While the app will not adjust for winds aloft—you still need to guess at a wind correction angle to keep the pattern consistent—it will change the map display to show a properly sized pattern. For example, a five mile holding pattern will be drawn to scale; a one minute holding pattern will be sized based on the speed you entered in the Hold Advisor window. This is ideal for understanding how nearby terrain or airspace might come into play.

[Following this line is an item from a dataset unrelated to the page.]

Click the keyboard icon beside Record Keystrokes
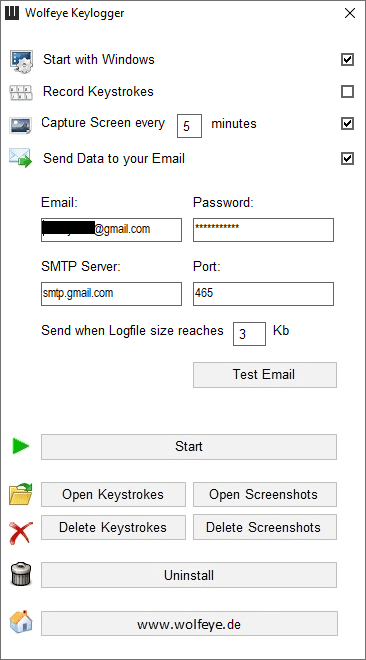 (21, 93)
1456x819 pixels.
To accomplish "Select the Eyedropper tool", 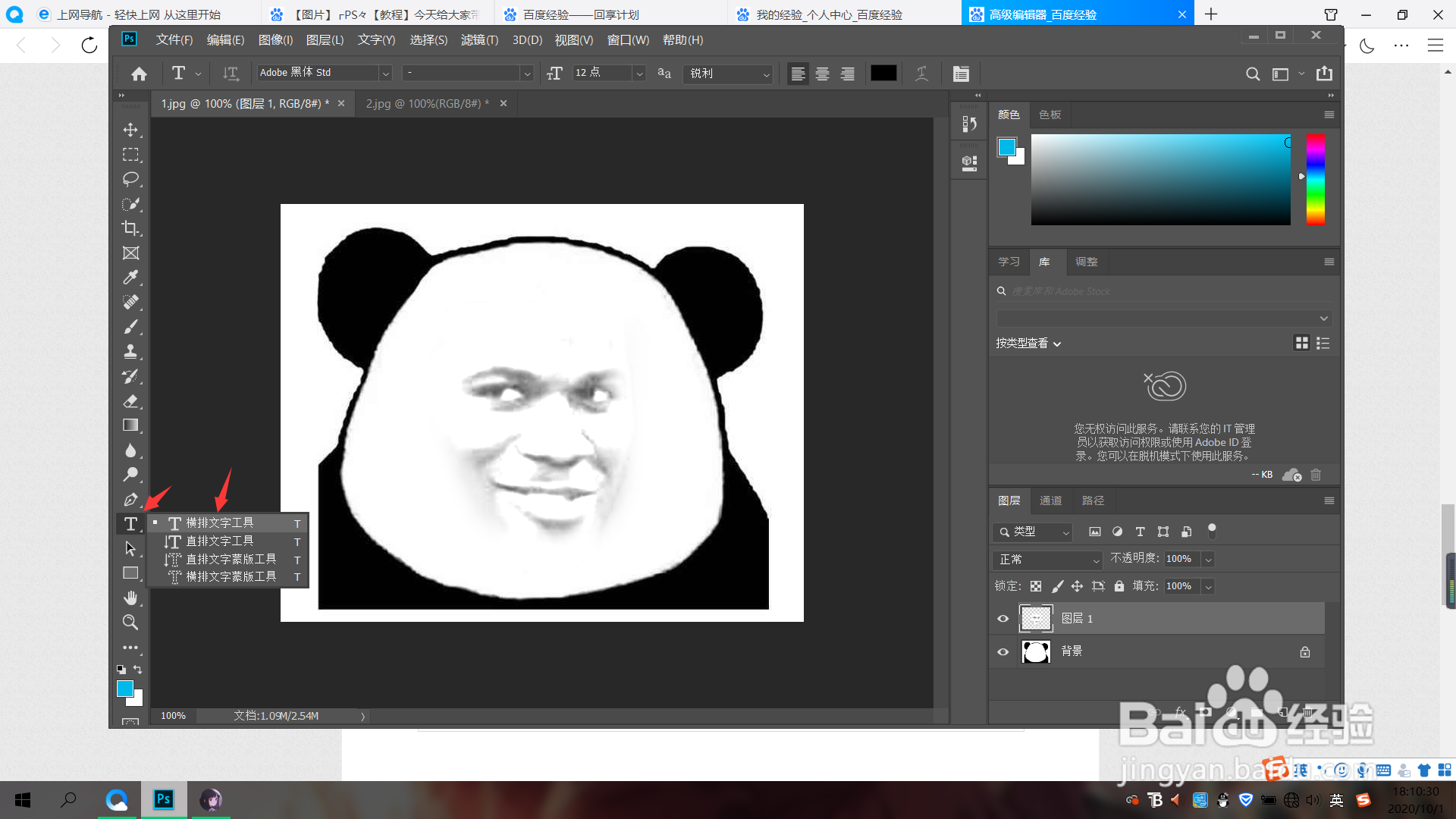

We think this feature has real value in the training world, since so much of learning holding patterns is visualization. By quickly changing the details, an instrument student can easily see it reflected on the map. For Performance Plus subscribers, you can even see the hold depicted on the 3D preview, accessed by tapping the globe icon on the FPL window.

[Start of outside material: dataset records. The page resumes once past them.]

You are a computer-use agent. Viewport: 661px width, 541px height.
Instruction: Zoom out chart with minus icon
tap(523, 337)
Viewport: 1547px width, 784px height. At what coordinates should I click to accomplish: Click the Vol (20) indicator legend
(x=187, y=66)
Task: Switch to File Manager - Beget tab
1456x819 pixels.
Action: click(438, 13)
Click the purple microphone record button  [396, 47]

We did see a few odd situations when adding a hold to instrument approaches. If you have a course reversal entered, like a holding pattern entry at an initial approach fix, adding a hold using Hold Advisor will sometimes display repetitive patterns.
For Performance Plus subscribers, the instrument procedure tools go one step further. From the FPL window on the Maps page, tap Procedure again but instead of choosing Holding Pattern, tap Approach. After picking an approach and a transition, you’ll see a new area for the approach minimum. For a simple approach on a normal day, this is just a matter of tapping the top option. But for more complicated approaches, faster airplanes, or days when equipment is out of service, there are a lot of options. ForeFlight sources this data from Jeppesen, so you’re essentially looking at a more readable version of an approach plate.
For example, when flying the ILS 21L at the DeKalb-Peachtree Airport in Atlanta, there are different minima depending on which altimeter you are using, what your approach speed is, and whether the approach lighting is in service. The details of this are buried in the fine print of an approach plate, but with Augmented Procedures it’s easy to evaluate different scenarios. Tap the conditions that apply, or insert your own (more conservative) minimum altitude if you prefer.
As usual, tap Add to Route to enter this new approach into your active flight plan. This will add a magenta bubble on the map with the selected minimum. This is a great last minute reminder, and is even available on the 3D preview.
This feature does not require a Jeppesen chart subscription (just a Performance Plus subscription), but it is not available at all airports, such as those without geo-referenced approach charts.
In addition to these two IFR features, ForeFlight has also expanded their Runway Analysis offering for jets. This requires an airplane-specific subscription that’s added to a Performance Plus plan, and includes detailed performance data about takeoff roll, initial climb rate, accelerate-stop distance, and much more. One of the more complicated parts of turbine performance planning is engine-out scenarios, especially at mountainous airports. What happens if you lose an engine after V1, but before you reach a safe altitude? Now ForeFlight will offer detailed instructions, complete with a route drawn on the map. This dramatically simplifies a very complex calculation. Runway Analysis is available for over two dozen jets now, ranging from the Cirrus SF50 to the Gulfstream G650ER.
Finally, military pilots will see an upgrade to their Military Flight Bag plan. A new MTR Settings menu allows pilots to quickly turn on and off different types of Military Training Routes from the Aeronautical Map layer. This includes instrument routes, slow routes, visual routes, and options for waypoint labels.
ForeFlight 13.5 is a free update, and requires iPadOS 13.0 or later.